▸ **Prompt**:
Output only the span of lines that begins at the line containing "Image resolution: width=598" and ends at the last line of the data, both included, exactly as they appear.

▸ **Available data**:
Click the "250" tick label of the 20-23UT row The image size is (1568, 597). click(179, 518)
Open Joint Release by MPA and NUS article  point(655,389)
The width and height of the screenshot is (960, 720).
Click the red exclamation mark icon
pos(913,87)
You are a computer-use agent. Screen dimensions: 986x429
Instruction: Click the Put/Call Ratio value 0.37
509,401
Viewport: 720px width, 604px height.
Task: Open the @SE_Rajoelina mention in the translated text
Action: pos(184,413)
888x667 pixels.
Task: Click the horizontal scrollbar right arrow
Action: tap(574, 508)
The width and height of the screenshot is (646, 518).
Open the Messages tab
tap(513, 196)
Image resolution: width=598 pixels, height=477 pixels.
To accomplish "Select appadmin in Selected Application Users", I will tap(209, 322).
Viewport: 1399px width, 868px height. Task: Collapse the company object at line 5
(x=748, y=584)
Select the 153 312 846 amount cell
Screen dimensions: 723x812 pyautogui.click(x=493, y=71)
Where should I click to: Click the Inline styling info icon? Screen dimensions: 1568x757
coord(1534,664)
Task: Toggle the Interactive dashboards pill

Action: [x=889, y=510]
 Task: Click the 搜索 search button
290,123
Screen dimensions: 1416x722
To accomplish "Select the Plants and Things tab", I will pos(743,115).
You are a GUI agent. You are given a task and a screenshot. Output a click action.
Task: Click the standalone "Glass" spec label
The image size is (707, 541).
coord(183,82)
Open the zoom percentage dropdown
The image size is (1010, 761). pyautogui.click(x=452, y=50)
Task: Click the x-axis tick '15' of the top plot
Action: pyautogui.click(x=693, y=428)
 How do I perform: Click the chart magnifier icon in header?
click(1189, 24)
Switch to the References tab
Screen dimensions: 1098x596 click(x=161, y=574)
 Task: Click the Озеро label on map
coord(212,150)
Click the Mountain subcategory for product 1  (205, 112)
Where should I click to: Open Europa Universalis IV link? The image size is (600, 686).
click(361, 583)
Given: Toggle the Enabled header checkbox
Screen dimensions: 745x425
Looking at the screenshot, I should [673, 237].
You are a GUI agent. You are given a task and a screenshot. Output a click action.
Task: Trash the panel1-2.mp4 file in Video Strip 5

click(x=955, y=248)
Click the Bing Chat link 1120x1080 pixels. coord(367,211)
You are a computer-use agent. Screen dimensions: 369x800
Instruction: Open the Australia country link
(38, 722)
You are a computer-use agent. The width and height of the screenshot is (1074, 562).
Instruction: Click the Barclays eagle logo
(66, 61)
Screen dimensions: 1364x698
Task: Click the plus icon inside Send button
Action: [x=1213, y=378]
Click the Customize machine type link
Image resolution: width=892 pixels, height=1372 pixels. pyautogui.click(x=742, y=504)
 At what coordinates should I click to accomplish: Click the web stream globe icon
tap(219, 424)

▸ **Result**:
Image resolution: width=598 pixels, height=477 pixels.
To accomplish "Select appadmin in Selected Application Users", I will tap(209, 322).
Viewport: 1399px width, 868px height. Task: Collapse the company object at line 5
(x=748, y=584)
Select the 153 312 846 amount cell
Screen dimensions: 723x812 pyautogui.click(x=493, y=71)
Where should I click to: Click the Inline styling info icon? Screen dimensions: 1568x757
coord(1534,664)
Task: Toggle the Interactive dashboards pill

Action: [x=889, y=510]
 Task: Click the 搜索 search button
290,123
Screen dimensions: 1416x722
To accomplish "Select the Plants and Things tab", I will pos(743,115).
You are a GUI agent. You are given a task and a screenshot. Output a click action.
Task: Click the standalone "Glass" spec label
The image size is (707, 541).
coord(183,82)
Open the zoom percentage dropdown
The image size is (1010, 761). pyautogui.click(x=452, y=50)
Task: Click the x-axis tick '15' of the top plot
Action: pyautogui.click(x=693, y=428)
 How do I perform: Click the chart magnifier icon in header?
click(1189, 24)
Switch to the References tab
Screen dimensions: 1098x596 click(x=161, y=574)
 Task: Click the Озеро label on map
coord(212,150)
Click the Mountain subcategory for product 1  (205, 112)
Where should I click to: Open Europa Universalis IV link? The image size is (600, 686).
click(361, 583)
Given: Toggle the Enabled header checkbox
Screen dimensions: 745x425
Looking at the screenshot, I should [673, 237].
You are a GUI agent. You are given a task and a screenshot. Output a click action.
Task: Trash the panel1-2.mp4 file in Video Strip 5

click(x=955, y=248)
Click the Bing Chat link 1120x1080 pixels. coord(367,211)
You are a computer-use agent. Screen dimensions: 369x800
Instruction: Open the Australia country link
(38, 722)
You are a computer-use agent. The width and height of the screenshot is (1074, 562).
Instruction: Click the Barclays eagle logo
(66, 61)
Screen dimensions: 1364x698
Task: Click the plus icon inside Send button
Action: [x=1213, y=378]
Click the Customize machine type link
Image resolution: width=892 pixels, height=1372 pixels. pyautogui.click(x=742, y=504)
 At what coordinates should I click to accomplish: Click the web stream globe icon
tap(219, 424)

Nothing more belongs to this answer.